There are no reviews yet. Be the first to send feedback to the community and the maintainers!

Repository Details

disaster recovery, security, and high-availability setups for kubernetes tutorials

Introduction

We are going to turn on three CoreOS VMs under vagrant and set them under various configurations to show off different failure domains of Kubernetes and how to handle them in production.

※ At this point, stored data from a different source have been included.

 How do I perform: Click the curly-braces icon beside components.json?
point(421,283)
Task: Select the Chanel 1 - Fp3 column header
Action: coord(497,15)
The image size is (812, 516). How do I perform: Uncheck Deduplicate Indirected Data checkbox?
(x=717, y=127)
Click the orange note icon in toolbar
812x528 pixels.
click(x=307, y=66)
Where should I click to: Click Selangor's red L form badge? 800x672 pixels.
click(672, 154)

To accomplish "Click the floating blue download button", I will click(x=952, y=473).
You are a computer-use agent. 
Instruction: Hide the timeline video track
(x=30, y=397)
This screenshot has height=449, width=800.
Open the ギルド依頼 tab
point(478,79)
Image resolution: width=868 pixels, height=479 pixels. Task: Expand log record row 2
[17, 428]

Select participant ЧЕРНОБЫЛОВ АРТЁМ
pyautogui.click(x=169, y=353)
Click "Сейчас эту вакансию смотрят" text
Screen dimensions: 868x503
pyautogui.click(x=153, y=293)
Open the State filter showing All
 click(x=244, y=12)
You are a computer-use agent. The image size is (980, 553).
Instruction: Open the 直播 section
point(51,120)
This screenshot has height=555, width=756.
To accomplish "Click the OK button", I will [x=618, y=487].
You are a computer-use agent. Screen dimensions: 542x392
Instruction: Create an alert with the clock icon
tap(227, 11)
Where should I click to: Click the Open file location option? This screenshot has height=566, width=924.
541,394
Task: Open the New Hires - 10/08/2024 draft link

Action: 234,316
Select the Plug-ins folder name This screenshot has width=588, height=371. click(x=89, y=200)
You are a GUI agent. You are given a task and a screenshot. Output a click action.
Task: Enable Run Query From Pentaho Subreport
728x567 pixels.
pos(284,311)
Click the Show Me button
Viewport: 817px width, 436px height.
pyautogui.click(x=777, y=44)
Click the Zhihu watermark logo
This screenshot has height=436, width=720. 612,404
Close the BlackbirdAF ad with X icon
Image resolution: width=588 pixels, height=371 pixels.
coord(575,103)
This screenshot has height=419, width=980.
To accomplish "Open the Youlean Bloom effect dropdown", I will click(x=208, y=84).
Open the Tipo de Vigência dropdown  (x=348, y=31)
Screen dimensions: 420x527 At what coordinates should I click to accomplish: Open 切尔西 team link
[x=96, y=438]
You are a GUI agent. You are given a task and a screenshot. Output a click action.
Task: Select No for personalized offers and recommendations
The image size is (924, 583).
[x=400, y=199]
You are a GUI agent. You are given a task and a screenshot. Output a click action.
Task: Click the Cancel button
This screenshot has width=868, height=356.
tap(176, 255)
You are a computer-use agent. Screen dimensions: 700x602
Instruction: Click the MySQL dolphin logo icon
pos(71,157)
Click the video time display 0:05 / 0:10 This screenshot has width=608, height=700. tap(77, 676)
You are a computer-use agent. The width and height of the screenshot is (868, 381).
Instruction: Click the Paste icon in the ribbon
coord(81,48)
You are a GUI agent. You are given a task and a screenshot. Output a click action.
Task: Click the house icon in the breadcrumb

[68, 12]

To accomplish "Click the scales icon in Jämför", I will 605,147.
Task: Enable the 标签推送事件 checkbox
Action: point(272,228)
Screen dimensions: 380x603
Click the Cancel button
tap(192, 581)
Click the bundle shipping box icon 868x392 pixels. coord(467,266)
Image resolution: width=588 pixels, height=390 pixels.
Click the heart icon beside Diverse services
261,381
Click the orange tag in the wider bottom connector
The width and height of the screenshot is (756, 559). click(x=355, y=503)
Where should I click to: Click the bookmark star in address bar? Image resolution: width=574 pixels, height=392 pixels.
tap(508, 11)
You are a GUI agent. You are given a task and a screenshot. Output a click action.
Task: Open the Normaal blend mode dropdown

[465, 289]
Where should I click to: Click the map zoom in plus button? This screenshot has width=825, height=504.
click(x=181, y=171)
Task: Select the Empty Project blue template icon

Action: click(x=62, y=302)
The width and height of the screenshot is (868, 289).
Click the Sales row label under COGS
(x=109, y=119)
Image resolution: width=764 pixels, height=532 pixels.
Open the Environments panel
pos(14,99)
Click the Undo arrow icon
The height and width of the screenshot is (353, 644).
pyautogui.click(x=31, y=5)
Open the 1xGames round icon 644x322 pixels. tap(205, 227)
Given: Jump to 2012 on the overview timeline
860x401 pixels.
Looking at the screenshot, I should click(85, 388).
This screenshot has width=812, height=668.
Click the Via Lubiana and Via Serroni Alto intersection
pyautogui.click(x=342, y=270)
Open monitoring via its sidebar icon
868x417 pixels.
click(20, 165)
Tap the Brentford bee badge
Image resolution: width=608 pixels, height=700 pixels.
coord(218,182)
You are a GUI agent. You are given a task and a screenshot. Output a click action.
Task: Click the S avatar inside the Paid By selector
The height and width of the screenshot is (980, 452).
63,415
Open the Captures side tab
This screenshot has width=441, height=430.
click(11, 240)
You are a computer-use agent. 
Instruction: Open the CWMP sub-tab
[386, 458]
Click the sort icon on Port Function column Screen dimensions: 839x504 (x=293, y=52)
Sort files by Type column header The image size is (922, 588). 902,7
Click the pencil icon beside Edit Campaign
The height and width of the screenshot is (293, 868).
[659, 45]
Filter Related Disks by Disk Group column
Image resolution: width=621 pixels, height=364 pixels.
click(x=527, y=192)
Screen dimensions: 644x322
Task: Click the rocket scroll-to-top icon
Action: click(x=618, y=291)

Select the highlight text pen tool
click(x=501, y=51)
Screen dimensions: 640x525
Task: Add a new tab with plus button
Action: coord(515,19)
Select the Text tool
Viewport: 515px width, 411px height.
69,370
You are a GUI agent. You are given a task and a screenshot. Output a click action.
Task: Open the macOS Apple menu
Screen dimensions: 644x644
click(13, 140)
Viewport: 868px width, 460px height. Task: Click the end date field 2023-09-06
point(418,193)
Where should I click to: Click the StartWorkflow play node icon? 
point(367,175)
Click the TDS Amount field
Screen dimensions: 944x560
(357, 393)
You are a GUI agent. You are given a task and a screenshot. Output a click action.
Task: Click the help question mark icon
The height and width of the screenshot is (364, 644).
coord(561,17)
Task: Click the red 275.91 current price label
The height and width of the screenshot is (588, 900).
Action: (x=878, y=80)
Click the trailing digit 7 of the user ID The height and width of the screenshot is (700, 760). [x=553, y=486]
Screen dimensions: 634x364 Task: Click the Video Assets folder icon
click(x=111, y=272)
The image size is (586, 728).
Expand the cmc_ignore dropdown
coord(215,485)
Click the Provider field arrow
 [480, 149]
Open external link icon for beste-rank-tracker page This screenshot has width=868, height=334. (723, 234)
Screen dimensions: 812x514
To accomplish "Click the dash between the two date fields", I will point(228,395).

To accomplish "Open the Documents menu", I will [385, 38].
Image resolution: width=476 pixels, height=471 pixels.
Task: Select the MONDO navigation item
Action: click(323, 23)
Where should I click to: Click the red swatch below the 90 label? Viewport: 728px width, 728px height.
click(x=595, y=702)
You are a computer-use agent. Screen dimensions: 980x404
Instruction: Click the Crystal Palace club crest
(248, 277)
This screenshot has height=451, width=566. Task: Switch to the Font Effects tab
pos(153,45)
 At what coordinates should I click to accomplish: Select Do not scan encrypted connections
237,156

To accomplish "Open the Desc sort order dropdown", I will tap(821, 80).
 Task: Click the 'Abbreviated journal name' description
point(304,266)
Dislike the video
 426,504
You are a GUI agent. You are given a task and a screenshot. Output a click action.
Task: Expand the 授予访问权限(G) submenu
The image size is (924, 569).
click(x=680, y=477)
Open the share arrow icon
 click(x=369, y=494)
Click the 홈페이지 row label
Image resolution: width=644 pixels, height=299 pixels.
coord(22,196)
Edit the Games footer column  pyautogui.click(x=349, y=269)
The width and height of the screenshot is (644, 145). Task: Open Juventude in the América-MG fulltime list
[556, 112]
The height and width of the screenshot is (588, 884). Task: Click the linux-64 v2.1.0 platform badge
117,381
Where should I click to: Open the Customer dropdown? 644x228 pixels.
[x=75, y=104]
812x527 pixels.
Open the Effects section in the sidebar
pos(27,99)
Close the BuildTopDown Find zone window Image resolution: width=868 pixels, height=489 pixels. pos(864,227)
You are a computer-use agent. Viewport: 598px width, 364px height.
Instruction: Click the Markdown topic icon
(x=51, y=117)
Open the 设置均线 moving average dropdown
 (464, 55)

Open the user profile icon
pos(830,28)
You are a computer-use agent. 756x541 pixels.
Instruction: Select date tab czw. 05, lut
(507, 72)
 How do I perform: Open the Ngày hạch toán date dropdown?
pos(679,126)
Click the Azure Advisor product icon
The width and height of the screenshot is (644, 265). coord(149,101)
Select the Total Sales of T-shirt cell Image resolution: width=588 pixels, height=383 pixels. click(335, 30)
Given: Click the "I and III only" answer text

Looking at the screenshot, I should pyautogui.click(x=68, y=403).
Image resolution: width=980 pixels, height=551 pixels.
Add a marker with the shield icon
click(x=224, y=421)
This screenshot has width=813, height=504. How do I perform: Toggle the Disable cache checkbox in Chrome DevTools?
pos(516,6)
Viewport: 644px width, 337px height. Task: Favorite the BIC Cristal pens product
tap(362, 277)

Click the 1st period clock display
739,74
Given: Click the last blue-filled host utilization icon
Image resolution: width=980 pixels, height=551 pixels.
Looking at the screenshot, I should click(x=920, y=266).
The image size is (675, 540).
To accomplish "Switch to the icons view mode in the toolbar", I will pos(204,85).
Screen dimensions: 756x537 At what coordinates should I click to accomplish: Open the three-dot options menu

git clone https://github.com/coreos/coreos-vagrant
cd coreos-vagrant
git clone https://github.com/philips/real-world-kubernetes
sed -e 's%num_instances=1%num_instances=3%g' < config.rb.sample > config.rb

NOTE: please use the latest version of CoreOS alpha box

vagrant box update --box coreos-alpha
vagrant box update --box coreos-alpha --provider vmware_fusion

Now lets startup the hosts

vagrant up
vagrant status

And configure ssh to talk to the new vagrant hosts correctly:

vagrant ssh-config > ssh-config
alias ssh="ssh -F ssh-config"
alias scp="scp -F ssh-config"

This should show three healthy CoreOS hosts launched.

etcd clustering

For etcd we are going to scale the cluster from a single machine up to a three machine cluster. Then we will fail a machine and show everything is still working.

Single Machine

Setup an etcd cluster with a single machine on core-01. This is as easy as starting the etcd2 service on CoreOS.

vagrant up
vagrant ssh-config > ssh-config
vagrant ssh core-01
sudo systemctl start etcd2
systemctl status etcd2

Confirm that you can write into etcd now:

etcdctl set kubernetes rocks
etcdctl get kubernetes

Now, we can confirm the cluster configuration with the etcdctl member list subcommand.

etcdctl member list

By default etcd will listen on localhost and not advertise a public address. We need to fix this before adding additional members. First, tell the cluster the members new address. The IP is the default IP for core-01 in coreos-vagrant.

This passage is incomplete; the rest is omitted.